Надо было соврать. Но с языка не пошло. И я почувствовала, как вздрогнула моя принцесса, а Гелхард только усмехнулся. Не было у него в лице и тени страха, только беспомощность, как всегда у человека перед лицом Судьбы.
– А что, – спросил он неожиданно весело, – твоя про́клятая наука может мне чем-то помочь, леди чернушка? Только не вздумай привязывать к трупу мою душу, она и так привязана к трупу уже много месяцев, я устал.
Тяпка сделала к королю пару осторожных шажков – и он потрепал её по морде, как охотник живую собаку. И я присела на корточки рядом с его креслом.
– Я могу, – сказала я. – Я могу вас отпустить, государь, если будет нестерпимо больно. И ещё… я не имела дел с существами из Сумерек… я их побаиваюсь… но, если вы захотите, я решусь. Я призову их – и вы уйдёте в Сумерки, а не в свет. Останетесь здесь… сможете беседовать с живыми… с Виллеминой… если вам надо ради страны…
Король поднял высохшую руку и ущипнул меня за щёку:
– Спасибо тебе, леди некромантка… только мне это не подходит. Я уж верно старый и замшелый консерватор, я – как тот старый пёс, которого не выучишь новым трюкам… Я не могу это всё принять – пусть идёт, как идёт. Вручаю себя Творцу… но тебе, малютка, – сказал он, обернувшись к Виллемине, – мешать не стану.
– Вы можете помочь, государь, – сказала я. – Приказать Эгмонду слушать её высочество…
– Эх, леди чернушка! – улыбнулся король. – Мужчину можно заставить слушать женщину только силой – и только пока действует эта сила. Кто знает, что будет, когда я закрою глаза? Меня не будет, а Ленора будет. А мать всегда была для сына большим авторитетом, чем я… к сожалению.

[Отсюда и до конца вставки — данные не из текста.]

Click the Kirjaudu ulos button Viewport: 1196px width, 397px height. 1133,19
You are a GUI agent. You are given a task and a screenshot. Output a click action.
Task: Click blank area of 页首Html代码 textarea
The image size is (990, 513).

Виллемина кивала и улыбалась безмятежно и лихо. И я читала в её улыбке: ну и помоги тогда Бог Эгмонду.
– Да! – спохватился король. – А отчего ты так коротко острижена, леди чернушка? Как мальчик из порта.
– Волосы сгорели, – сказала я. – Никак не отрастут.
* * *Гелхард мне бант с фрейлинским шифром сам к рукаву приколол. Приказал Оливии принести – и приколол в присутствии всей орды фрейлин. И сказал:
– Малютка хочет видеть тебя камеристкой – я это утверждаю, цветик.
Я случайно при нём сказала, что отец называл меня «цветик», – и он тут же назвал меня так. Сердце мне разбивал, ехидный гад.
Мы с Вильмой в тот день у него сидели до темноты. И обедали у него – вернее, мы ели, а он, глядя на нас, проглотил две ложки бульона. Мы его ещё упрашивали, лебезили и подлизывались, сами выпили целое море этого бульона, но всё равно он не смог одолеть даже небольшую чашку. Откуда у него при этом брались силы с нами шутить и расспрашивать меня – не представляю.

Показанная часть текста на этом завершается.